TEXT UNDER STUDY:
Second, and most against-the-grain: he expects to employ more people, not fewer. “I think we’re going to have more people at Palo Alto on the technology side than we’ve ever had before,” because AI forces every system to be transformed, and someone has to do the transforming.

Key Takeaways

AI ran over Palo Alto’s own (well-tested) codebase for six weeks and found vulnerabilities that would have taken human teams five to seven years to surface. Cost: low single-digit millions in tokens, and falling.
“Ultra mode” / persistent thinking lets the AI daisy-chain individually-harmless bugs into a real attack path, the hard part of actual exploitation.
The core asymmetry: AI is great for offense, poor for defense, because a high false-positive rate (30% on Mythos) is free for an attacker but a constant fire drill for a defender.
The real value isn’t a smarter model, it’s the post-model engineering (harnesses, training, context) that pushes false positives toward zero without raising false negatives.
This capability is ~3 months from the wild via open-source/Chinese models, not the 6 months people assumed, because frontier models already out have similar capability.
You don’t need to crack hard targets. Old industrial/OT systems on the edge are easy marks.
The danger isn’t dramatic infrastructure attacks (well-defended). It’s economic chaos via soft targets, small offices, unpatched packaged software, like the Change Healthcare ransomware breach that froze physician offices nationwide.
89% of breaches still come from rudimentary causes (stolen credentials, weak passwords), not exotic exploits.
Holding models back is futile: a frontier model’s entire weights fit on a USB stick and can be distilled into a copycat in 24-48 hours.
Arora’s SaaS verdict: analytical SaaS is dead; infrastructure/data software is undervalued (enterprises need ~10x data storage in 3 years); systems-of-work get re-engineered as agents remove the UI.
His model-economics thesis: models become a metered utility; profit pools live in the application layer, served by a still-forming class of arbitrage companies, not by enterprises wiring up raw models themselves.

GIVEN INFORMATION:
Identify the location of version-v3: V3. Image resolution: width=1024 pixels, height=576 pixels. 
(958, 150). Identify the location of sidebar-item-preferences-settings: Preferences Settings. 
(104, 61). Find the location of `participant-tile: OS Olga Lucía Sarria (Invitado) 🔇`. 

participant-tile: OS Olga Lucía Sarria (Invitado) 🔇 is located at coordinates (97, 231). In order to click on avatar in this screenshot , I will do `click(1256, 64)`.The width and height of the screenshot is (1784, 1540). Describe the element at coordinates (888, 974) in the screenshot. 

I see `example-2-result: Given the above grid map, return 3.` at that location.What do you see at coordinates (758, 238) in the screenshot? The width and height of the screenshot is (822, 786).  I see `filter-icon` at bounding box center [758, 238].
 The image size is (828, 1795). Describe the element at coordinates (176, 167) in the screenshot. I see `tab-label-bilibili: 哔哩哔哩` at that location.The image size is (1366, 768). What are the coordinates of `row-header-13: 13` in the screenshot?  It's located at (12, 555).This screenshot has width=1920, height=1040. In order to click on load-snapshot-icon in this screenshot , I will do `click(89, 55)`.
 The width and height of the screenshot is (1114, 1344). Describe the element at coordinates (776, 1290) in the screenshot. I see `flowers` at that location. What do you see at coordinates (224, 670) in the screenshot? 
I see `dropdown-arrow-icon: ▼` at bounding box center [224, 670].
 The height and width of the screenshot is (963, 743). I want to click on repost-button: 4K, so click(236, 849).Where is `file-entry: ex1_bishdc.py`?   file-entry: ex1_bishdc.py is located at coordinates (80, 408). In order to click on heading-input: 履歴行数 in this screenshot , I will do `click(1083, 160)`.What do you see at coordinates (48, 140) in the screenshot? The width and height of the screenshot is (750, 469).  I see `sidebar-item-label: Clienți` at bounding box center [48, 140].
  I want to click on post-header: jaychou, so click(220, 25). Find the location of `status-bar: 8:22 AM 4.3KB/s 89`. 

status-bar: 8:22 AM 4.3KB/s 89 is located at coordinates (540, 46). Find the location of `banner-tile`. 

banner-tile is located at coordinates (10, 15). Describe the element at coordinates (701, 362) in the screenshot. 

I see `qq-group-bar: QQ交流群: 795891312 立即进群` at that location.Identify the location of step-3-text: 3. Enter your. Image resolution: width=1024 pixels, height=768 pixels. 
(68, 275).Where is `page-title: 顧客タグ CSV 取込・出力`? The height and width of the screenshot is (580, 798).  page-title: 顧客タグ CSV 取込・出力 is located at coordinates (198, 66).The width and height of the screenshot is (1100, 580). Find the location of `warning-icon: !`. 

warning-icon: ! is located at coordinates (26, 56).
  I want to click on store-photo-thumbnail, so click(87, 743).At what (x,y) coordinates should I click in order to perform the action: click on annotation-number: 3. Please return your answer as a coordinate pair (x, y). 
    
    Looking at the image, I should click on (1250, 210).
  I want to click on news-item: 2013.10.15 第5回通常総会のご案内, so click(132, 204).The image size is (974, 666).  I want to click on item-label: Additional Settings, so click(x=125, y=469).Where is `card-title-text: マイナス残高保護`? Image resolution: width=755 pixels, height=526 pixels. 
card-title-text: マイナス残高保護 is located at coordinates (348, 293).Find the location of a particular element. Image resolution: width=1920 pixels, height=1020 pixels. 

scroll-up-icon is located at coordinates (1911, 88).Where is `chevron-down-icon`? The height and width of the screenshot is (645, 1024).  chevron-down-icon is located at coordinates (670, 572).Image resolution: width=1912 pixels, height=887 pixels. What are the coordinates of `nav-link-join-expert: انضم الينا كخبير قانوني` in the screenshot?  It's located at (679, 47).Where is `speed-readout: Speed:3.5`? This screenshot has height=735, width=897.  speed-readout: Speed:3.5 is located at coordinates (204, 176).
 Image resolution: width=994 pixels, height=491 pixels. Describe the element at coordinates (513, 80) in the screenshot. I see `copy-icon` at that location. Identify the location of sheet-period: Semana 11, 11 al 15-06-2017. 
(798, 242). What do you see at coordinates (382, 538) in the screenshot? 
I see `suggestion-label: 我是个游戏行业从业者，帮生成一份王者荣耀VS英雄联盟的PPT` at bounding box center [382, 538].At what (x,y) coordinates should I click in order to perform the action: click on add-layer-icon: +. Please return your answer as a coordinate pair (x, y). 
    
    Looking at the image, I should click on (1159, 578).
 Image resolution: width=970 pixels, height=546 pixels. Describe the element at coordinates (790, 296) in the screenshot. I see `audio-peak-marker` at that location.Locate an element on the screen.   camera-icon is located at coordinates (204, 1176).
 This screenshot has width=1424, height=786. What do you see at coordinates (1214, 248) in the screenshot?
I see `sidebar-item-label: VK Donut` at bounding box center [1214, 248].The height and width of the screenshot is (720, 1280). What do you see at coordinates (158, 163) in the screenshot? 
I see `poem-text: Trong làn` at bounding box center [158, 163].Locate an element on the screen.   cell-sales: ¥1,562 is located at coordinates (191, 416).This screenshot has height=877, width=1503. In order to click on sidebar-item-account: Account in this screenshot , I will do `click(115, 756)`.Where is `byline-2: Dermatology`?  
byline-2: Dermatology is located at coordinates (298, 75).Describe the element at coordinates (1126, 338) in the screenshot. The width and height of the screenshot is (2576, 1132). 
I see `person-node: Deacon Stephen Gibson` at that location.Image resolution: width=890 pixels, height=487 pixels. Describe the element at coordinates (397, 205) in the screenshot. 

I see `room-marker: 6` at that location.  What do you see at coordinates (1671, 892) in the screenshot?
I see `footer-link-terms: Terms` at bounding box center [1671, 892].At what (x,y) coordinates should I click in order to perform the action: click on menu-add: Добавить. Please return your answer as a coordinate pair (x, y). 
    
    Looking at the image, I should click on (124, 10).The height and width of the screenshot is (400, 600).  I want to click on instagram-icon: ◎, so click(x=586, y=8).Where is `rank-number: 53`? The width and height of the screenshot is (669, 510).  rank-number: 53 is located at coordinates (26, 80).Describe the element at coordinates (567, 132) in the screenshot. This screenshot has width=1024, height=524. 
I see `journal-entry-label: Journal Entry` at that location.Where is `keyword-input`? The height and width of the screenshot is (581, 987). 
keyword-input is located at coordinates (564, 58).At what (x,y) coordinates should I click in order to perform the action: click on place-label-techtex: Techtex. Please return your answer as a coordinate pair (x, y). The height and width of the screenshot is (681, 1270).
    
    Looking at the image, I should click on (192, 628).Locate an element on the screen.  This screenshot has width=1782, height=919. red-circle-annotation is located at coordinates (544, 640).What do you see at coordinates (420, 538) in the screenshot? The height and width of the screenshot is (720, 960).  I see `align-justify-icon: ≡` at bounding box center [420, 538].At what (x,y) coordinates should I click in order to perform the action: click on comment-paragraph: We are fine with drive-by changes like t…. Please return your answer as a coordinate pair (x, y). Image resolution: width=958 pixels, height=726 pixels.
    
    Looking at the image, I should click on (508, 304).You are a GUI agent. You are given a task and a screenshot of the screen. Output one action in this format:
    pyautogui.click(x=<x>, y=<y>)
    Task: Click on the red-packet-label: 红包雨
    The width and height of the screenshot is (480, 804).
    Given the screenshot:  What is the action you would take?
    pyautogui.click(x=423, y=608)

QUESTIONS ON THE MATERIAL:
• 1. Output the passage from the AI security notes between "The real value" and "physician offices nationwide.", inclusive.
• 2. Answer these from the AI security notes:
(a) For how long did AI run over Palo Alto's own codebase?
(b) What false-positive rate is given for Mythos?
(c) What percentage of breaches still come from rudimentary causes?

PER-TASK OUTPUTS:
• 1.
The real value isn’t a smarter model, it’s the post-model engineering (harnesses, training, context) that pushes false positives toward zero without raising false negatives.
This capability is ~3 months from the wild via open-source/Chinese models, not the 6 months people assumed, because frontier models already out have similar capability.
You don’t need to crack hard targets. Old industrial/OT systems on the edge are easy marks.
The danger isn’t dramatic infrastructure attacks (well-defended). It’s economic chaos via soft targets, small offices, unpatched packaged software, like the Change Healthcare ransomware breach that froze physician offices nationwide.

• 2.
(a) Six weeks.
(b) 30%.
(c) 89%.